RECORDS FOR THIS EXERCISE:
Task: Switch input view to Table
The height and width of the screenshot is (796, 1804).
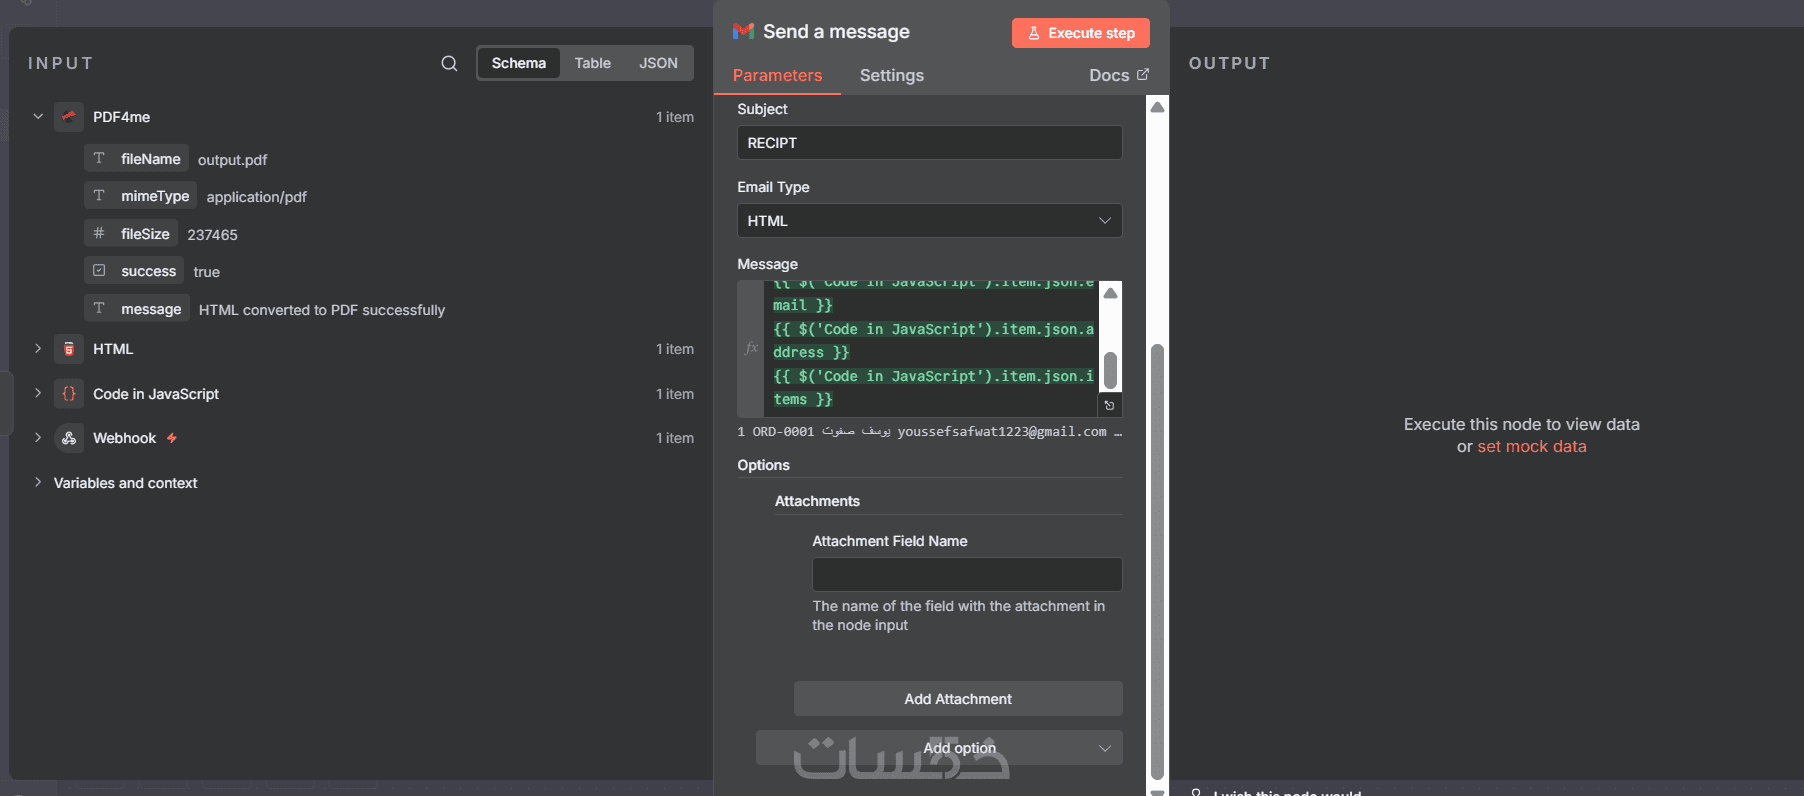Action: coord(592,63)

* * *

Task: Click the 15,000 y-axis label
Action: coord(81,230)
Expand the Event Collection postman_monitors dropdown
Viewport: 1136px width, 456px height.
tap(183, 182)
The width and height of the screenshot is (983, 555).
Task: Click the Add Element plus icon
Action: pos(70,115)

...

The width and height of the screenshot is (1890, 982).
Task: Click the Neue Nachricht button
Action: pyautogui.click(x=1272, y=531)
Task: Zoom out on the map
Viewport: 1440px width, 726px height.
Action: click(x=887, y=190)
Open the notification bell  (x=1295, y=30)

TASK GOAL:
Your answer should be the lines above, from the line containing "Viewport: 1440px width, 726px height." up to and including the line containing "Open the notification", reproduced exactly and with nothing else.

EXERCISE ANSWER:
Viewport: 1440px width, 726px height.
Action: click(x=887, y=190)
Open the notification bell  (x=1295, y=30)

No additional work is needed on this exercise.